Now, the trick to tackle linear separability problem in two-dimensional space is to project/transform the input vectors into higher dimensional space and hope that the data points now can be perfectly separable by a hyperplane in that space like shown in Figure 4.

kernel_mapping

Figure 4

These transformations are computationally expensive except for the cases where the objective function (which we care to optimize) depends on the dot product of the input vectors. This is perfect for us! The reason behind this exception is that the dot product of the transformed vectors (that is the kernel function) turns out to be a simple function of the dot product of the original vectors. In other words, a simple transformation of the dot product of input vectors could tell us the similarity between them in a higher dimensional space. Pretty great, right?!

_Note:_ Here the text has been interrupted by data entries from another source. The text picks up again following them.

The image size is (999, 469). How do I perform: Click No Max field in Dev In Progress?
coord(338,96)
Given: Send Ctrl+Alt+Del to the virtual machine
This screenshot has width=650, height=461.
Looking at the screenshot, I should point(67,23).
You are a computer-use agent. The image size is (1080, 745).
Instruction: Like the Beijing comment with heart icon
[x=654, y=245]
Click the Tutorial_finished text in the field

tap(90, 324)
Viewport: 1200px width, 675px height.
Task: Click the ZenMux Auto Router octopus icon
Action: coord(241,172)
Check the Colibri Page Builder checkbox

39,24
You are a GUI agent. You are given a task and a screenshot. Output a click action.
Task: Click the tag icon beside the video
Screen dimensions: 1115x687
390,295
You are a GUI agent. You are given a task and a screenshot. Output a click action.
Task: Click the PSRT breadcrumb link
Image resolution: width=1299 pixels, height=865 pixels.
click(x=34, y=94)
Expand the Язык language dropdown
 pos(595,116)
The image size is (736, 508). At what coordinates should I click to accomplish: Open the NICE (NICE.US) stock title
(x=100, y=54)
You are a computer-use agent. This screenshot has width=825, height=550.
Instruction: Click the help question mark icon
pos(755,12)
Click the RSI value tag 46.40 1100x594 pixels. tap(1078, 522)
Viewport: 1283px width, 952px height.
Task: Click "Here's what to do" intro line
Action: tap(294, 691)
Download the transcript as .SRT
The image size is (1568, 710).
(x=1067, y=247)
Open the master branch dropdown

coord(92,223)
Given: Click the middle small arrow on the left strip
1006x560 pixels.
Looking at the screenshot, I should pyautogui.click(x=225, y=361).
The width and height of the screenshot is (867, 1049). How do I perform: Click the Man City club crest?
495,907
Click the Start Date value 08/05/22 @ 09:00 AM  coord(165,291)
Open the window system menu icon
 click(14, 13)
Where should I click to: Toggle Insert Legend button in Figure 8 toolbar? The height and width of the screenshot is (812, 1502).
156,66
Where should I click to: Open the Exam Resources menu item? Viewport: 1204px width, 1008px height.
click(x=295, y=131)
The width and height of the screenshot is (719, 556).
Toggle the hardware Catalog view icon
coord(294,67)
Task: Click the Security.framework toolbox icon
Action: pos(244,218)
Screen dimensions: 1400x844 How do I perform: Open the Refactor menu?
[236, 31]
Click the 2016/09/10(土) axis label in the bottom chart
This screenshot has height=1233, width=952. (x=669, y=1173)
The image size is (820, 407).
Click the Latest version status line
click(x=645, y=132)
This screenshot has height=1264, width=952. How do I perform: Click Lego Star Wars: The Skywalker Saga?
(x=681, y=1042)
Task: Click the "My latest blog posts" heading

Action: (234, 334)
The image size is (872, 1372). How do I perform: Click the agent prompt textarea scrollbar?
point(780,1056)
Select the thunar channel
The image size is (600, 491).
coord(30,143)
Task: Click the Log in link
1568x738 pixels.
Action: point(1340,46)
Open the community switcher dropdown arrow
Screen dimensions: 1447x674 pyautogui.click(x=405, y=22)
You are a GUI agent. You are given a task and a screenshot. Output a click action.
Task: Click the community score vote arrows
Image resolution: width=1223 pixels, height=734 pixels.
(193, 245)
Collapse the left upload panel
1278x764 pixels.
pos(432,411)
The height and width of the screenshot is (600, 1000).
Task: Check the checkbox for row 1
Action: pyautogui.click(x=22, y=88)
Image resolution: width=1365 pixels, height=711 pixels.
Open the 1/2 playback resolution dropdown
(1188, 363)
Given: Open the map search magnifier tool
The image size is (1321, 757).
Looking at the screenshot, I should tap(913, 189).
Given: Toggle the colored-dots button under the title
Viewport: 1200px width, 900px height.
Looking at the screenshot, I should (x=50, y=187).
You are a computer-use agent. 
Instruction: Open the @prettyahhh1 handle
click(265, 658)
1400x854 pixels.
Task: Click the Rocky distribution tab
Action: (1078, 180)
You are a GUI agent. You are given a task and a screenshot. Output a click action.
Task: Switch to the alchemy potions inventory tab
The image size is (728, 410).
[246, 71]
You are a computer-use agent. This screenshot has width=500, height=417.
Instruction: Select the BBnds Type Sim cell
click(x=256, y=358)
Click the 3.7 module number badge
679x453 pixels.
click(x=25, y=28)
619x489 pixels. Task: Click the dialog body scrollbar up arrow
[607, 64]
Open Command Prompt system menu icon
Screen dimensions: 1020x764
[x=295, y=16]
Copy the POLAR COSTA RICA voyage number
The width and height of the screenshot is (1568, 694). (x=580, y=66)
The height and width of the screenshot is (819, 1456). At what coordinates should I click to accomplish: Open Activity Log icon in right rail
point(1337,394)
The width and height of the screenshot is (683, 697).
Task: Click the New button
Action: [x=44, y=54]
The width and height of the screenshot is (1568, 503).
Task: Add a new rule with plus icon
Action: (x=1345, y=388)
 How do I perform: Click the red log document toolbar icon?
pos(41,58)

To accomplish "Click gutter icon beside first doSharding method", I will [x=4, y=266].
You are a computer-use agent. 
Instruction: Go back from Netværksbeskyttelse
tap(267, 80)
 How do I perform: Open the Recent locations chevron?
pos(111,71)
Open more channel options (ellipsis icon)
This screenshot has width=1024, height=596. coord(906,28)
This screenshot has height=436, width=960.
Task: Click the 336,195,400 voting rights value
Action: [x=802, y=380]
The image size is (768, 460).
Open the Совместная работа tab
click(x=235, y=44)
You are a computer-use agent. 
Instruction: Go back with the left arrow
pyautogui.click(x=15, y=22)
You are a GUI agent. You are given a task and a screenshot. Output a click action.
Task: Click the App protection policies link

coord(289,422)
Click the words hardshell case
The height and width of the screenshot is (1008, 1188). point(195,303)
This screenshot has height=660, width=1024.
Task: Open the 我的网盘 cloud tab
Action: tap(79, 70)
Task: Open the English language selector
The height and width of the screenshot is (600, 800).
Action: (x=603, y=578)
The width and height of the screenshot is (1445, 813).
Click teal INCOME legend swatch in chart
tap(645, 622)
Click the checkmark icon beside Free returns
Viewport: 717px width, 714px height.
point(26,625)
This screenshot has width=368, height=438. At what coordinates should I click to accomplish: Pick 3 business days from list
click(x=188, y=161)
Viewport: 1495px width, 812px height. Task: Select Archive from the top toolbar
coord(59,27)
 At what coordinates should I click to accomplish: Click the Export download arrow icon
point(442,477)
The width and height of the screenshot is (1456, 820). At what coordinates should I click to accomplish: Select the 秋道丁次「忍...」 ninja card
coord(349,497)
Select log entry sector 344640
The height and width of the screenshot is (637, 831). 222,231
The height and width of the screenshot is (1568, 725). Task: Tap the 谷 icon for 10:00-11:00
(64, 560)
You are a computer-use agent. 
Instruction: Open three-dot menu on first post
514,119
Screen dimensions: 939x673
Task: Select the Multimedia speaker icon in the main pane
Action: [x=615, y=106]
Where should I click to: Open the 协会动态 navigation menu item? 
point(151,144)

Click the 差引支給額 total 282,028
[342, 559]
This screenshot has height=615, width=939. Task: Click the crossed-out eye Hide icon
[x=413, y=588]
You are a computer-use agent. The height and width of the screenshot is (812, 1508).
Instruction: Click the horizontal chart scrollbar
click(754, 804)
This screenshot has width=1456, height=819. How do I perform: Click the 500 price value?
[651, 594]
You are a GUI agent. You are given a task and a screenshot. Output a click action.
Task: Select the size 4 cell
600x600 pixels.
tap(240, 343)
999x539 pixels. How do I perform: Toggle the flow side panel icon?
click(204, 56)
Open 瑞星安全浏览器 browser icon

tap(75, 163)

Let us take a simple example to give you a better understanding of this technique. Suppose we have the following linearly inseparable data. Clearly, soft margin formulation won’t work well here as any linear decision boundary would make a lot of mistakes. Instead, let us try to apply kernel trick to map this 2-dimensional data to 3 dimensions.

kernel_trick

Figure 5

Let us take two points P_1 = (x_{1}, y_{1}) and P_2 = (x_{2}, y_{2}), and define a transformation \phi(x,y) = (x^{2},y^{2}, \sqrt{2}xy). So, the kernel function (or the similarity function) between any two points can be defined as:

K(P_1, P_2) = <\phi(x_1,y_1), \phi(x_2,y_2)> 
K(P_1, P_2) = x_{1}^{2}x_{2}^{2} + y_{1}^{2}y_{2}^{2} + 2 x_{1}y_{1}x_{2}y_{2} 

If you observe, the right-hand side of the equation is an equation of a circle in 2-dimensional space. Thus, our notion of similarity is now changed. Instead of saying points on the same side of the line are similar, we say points which together fall inside or outside a circle are similar. In this sense, this trick lets us have a non-linear decision boundary in 2-d space.

circle_decision_boundary

When we project these points into 3-dimensional space, points near the origin of the circle (that is pluses) would move upward (along the z-axis) less than the points far away from the origin (the stars). So, we can easily find a hyperplane which would separate the two classes in 3-dimensional space. This video provides a good visualization of the same.

But, how’s the transformation inexpensive, you ask? Let us further simplify the kernel function:

K(P_1, P_2) = (x_{1}x_{2} + y_{1}y_{2})^{2} 
K(P_1, P_2) = (P_1^{T}P_2)^{2} 

Hence, as we see, the kernel function is nothing but a simple transformation of the dot product of input vectors, making this technique computationally inexpensive. We usually choose appropriate kernel function for our application based on our domain knowledge and by cross-validating.

With this, we reached the end of this post. Hopefully, the details I provided here helped you in some way in understanding SVM more clearly. In case you have any questions or suggestions, please let me know in comments. Cheers!